Exercise material:
**********
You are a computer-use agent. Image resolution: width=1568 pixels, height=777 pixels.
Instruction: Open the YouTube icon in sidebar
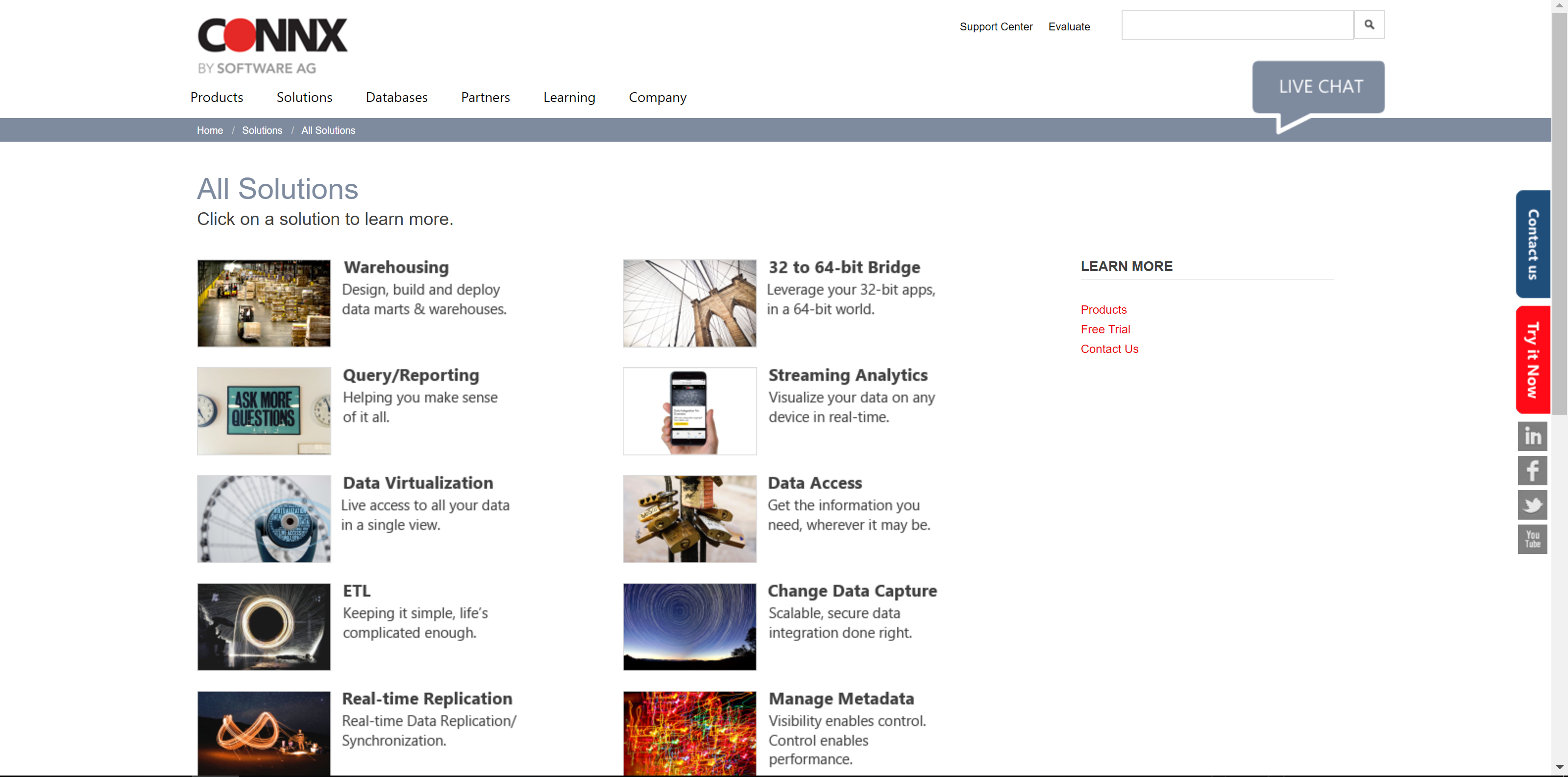point(1532,540)
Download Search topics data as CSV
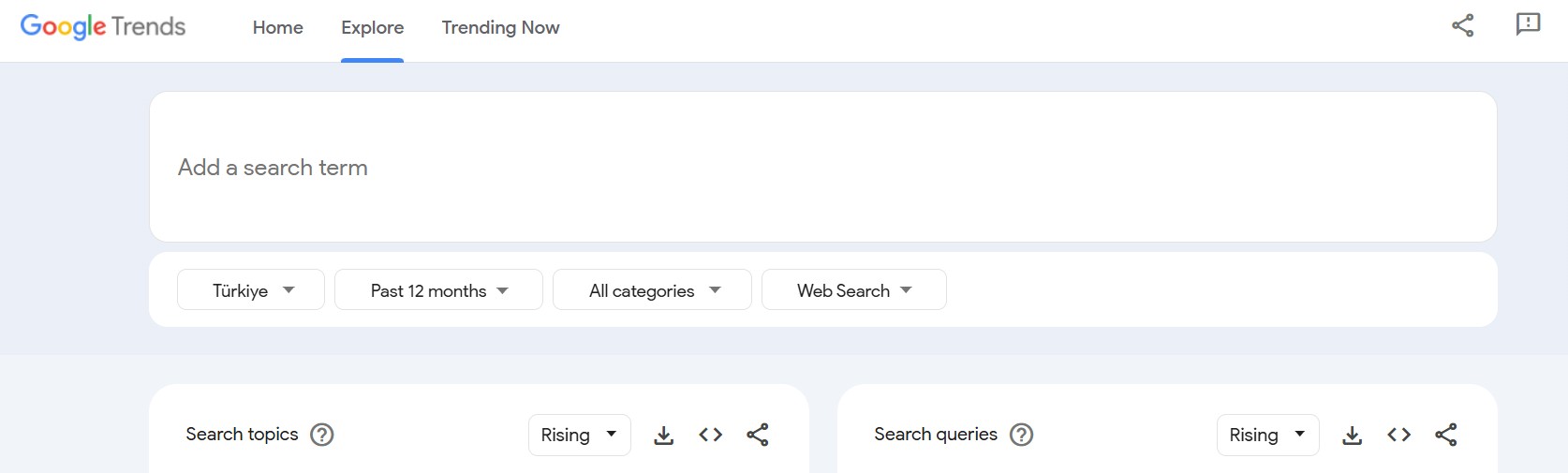This screenshot has width=1568, height=473. tap(664, 435)
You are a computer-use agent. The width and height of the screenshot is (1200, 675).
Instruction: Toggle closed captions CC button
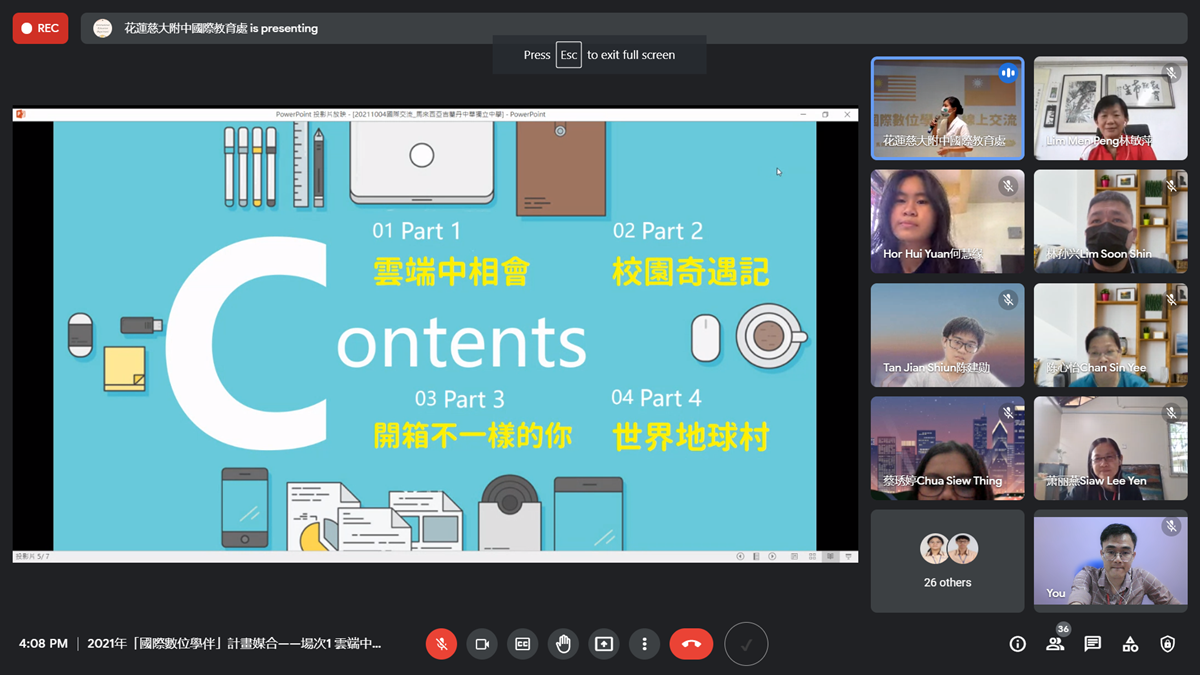pos(522,644)
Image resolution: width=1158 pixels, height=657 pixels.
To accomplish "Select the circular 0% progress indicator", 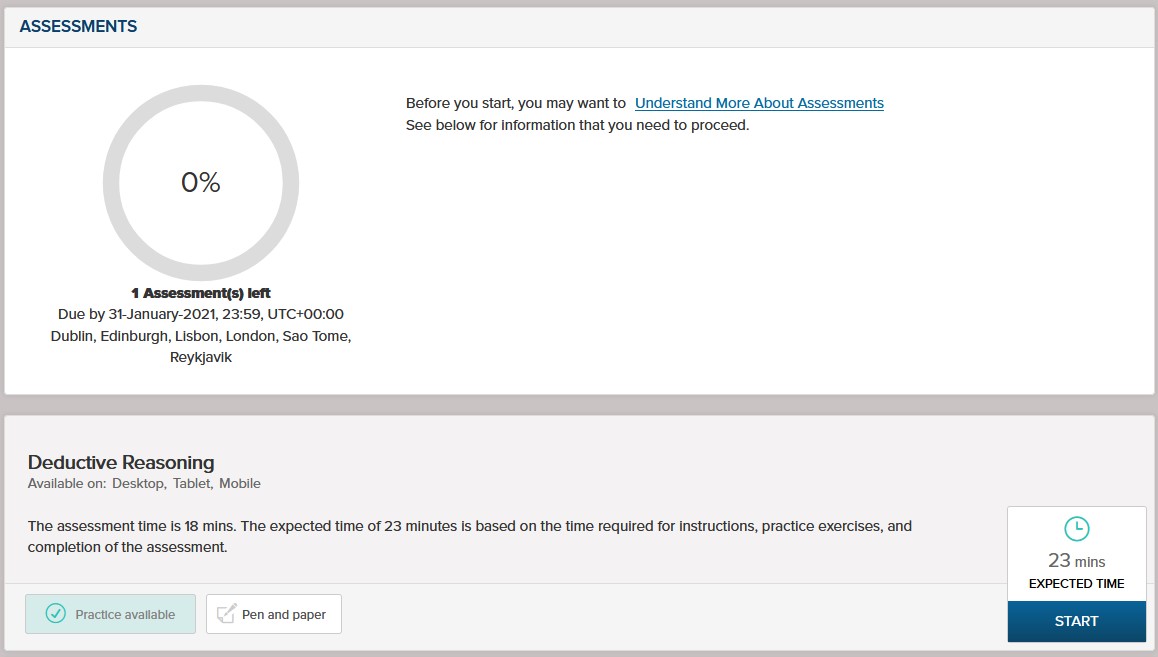I will point(200,182).
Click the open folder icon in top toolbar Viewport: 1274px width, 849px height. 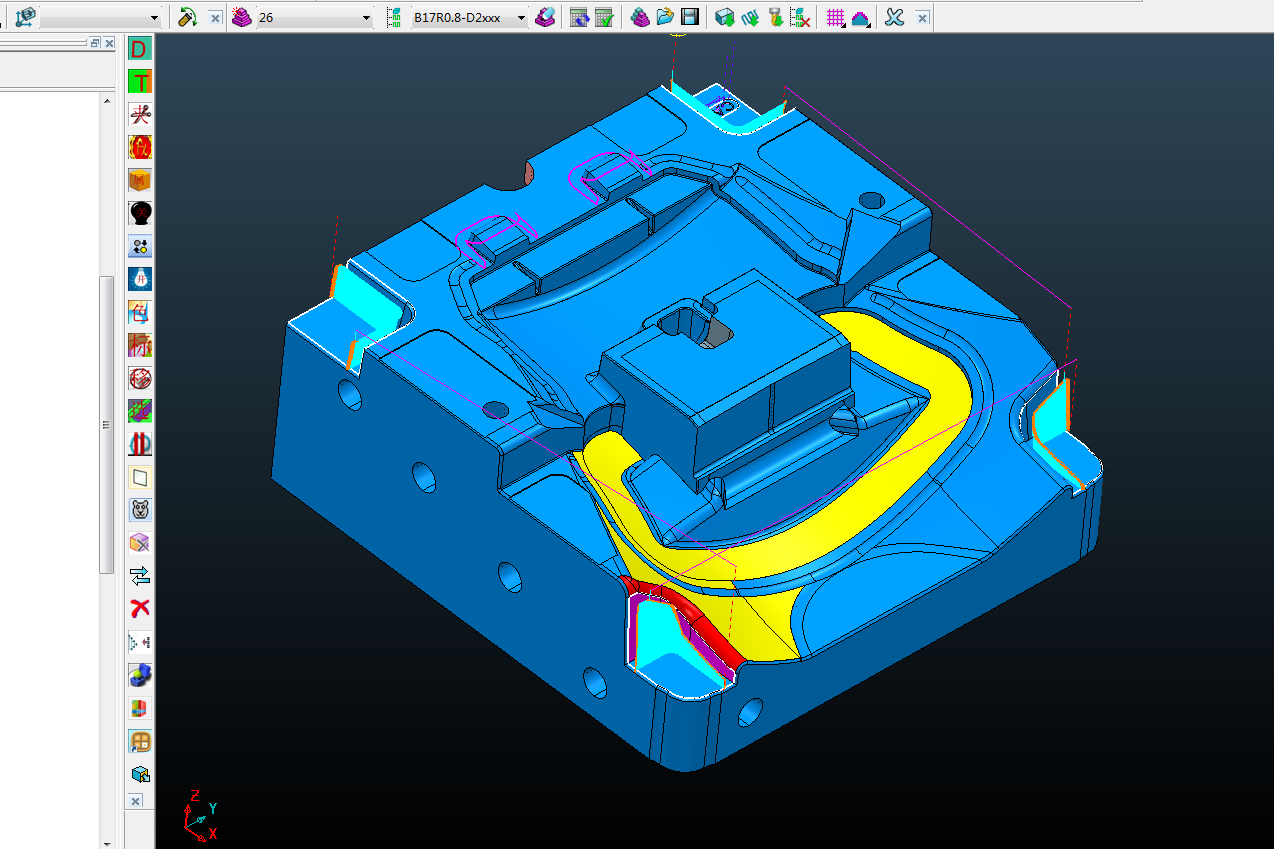pos(665,17)
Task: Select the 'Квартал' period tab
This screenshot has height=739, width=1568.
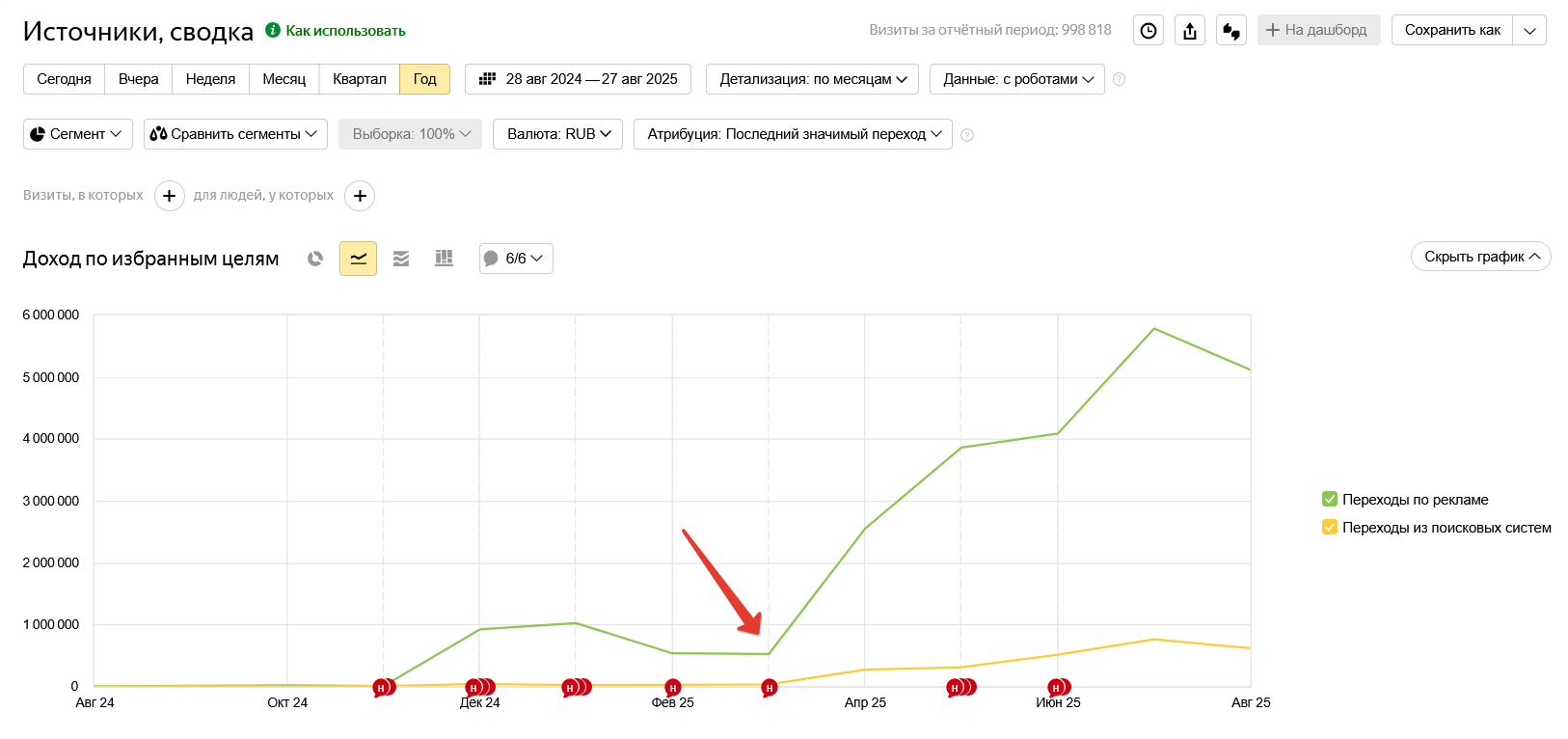Action: (359, 79)

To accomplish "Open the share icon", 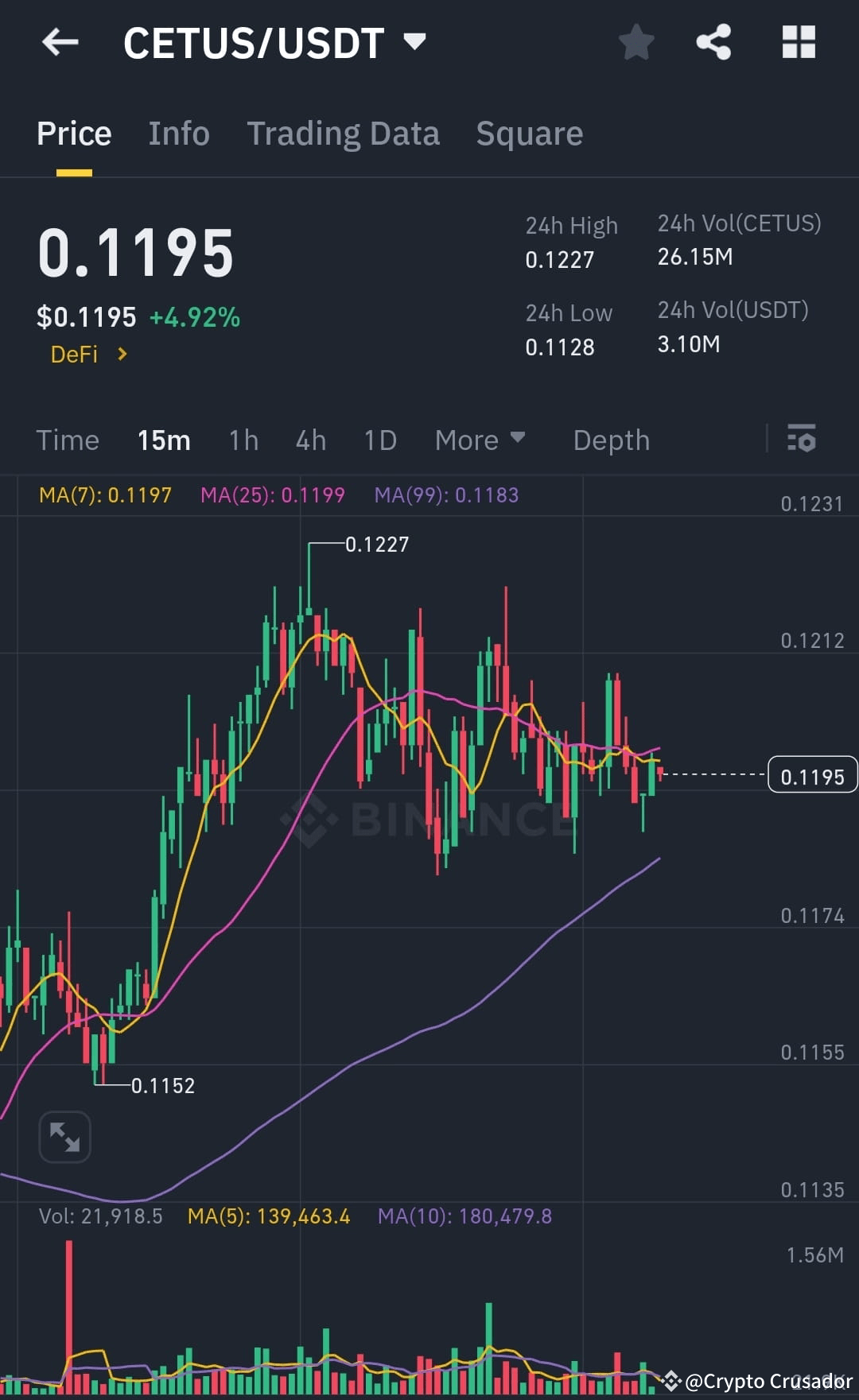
**********
Activity:
Report each line in the data above that holds the word "Image" by copying it.

Your response:
You are a computer-use agent. Image resolution: width=1568 pixels, height=777 pixels.
Image resolution: width=1158 pixels, height=657 pixels.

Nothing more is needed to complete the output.